Point 3. Page 2, line 31 “Currently, the main HLA identification tool is the DNA typing technique (rSSOP method) based on the Luminex system (14)”.
The basis of this statment is not clear: The reference is aged 10 years. It is not clear whether the statement refers to high- or low-resolution typing. NGS in case of HR typing, and rSSOP as well as SSP low resolution should be mentioned, as well as the practicability and suitability of the respective methods with respect to the available time in the clinical setting.
Response 3.:
We appreciate your helpful comment. We also agree this sentence is somewhat confusing. To avoid confusion, we would like to simply mention that these methods are available as a HLA identification tool. Thus, we deleted the latter half of sentences in 2.1. We terminated this paragraph at the following sentences.
“At the present day, it is known facts that HLA-D is not a specific antigen but instead is composed of HLA-DR, DQ, and DP(12). Several methods have been available for HLA typing, such as sequence specific primers (SSP), reverse sequence specific oligonucleotide probes (rSSOP) sequencing based typing (SBT), and next-generation sequencing (NGS)”
Point 4. page 3, lines 12, 23
“On the otherhand, HLA-E, HLA-F, HLA-G, NKG2D ligand receptor and FcRn are classified as nonclassical MHC class I (27-29).”
NKG2D does not belong to the non-classical MHC class I. Instead, it is a receptor for the latter.
Response 4.:
Thank you for your correction.We deleted “NKGD ligand receptor” and changed it to “MHC class I polypeptide-related sequence A”.
We wish to thank the reviewer again for your valuable comments.
Reviewer 2 Report
In this review, Nakamura et al. provided a comprehensive review on HLA testing in transplant. Currently, the field of transplant diagnostics is hyper-focused on antibody detection and methodology related to antibody detection; however, the authors discuss, often forgotten, the function of MHC and how it may drive an immune response. In addition, the authors highlight recent work by their group and others associated with ICFA- which is an interesting and potentially important diagnostic tool worth discussing.

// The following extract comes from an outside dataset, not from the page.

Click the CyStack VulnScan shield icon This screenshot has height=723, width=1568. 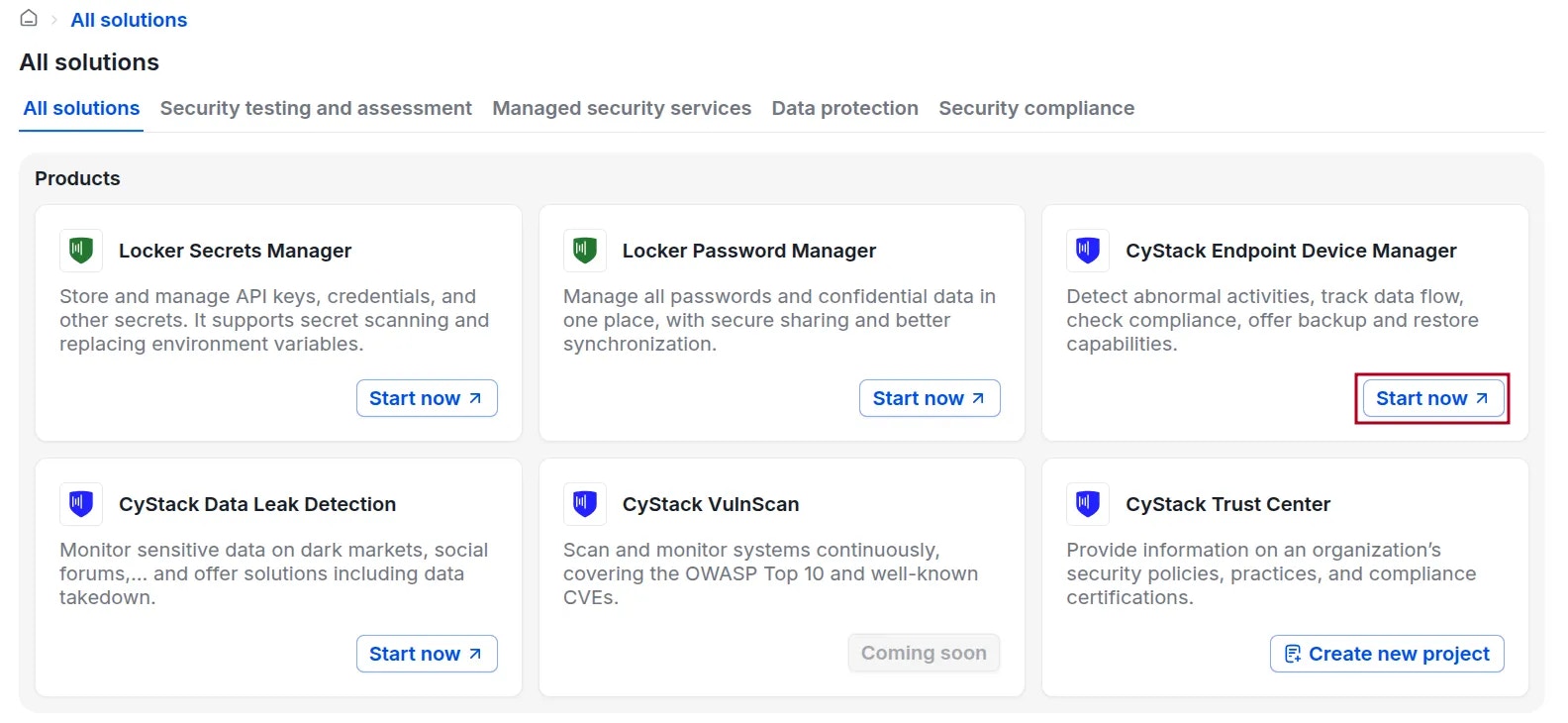coord(585,504)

A very minor critic is section 4.4.1 FlowPRA
The authors should briefly discuss the logic and panel composition used to determine frequency in the PRA assay.
Author Response
Dear Reviewer 2
Thank you for the valuable and helpful comments, which have helped us to improve the manuscript.
In this review, Nakamura et al. provided a comprehensive review on HLA testing in transplant. Currently, the field of transplant diagnostics is hyper-focused on antibody detection and methodology related to antibody detection; however, the authors discuss, often forgotten, the function of MHC and how it may drive an immune response. In addition, the authors highlight recent work by their group and others associated with ICFA- which is an interesting and potentially important diagnostic tool worth discussing.
A very minor critic is section 4.4.1 FlowPRA
The authors should briefly discuss the logic and panel composition used to determine frequency in the PRA assay.
Response:
We appreciate your helpful comment. We have corrected the section (4.4.1 FlowPRA) in order to convey the logic and panel composition as followes.
“4.4.1. FlowPRA screening test is performed to detect anti-HLA antibodies in the serum. FlowPRA uses latex beads coated with mixed class I or class II HLA antigens purified from panel cells. About 30 types of panel cells are selected for class I and class II respectively to cover typical types of HLA antigens (One Lambda Inc, Canoga Park, CA). First, a reaction is caused between anti-HLA antibodies and these beads. Next, FITC-conjugated anti-human IgG is added. Then, mean fluorescence intensity (MFI) is measured by flow cytometry and the shift from the negative control is calculated. The specificity of anti-HLA antibodies cannot be identified by FlowPRA, because each bead contains multiple HLA antigens.”
We wish to thank the reviewer again for your valuable comments.
Round 2
Reviewer 1 Report
It seems the authors were able to address all of the issues appropriately!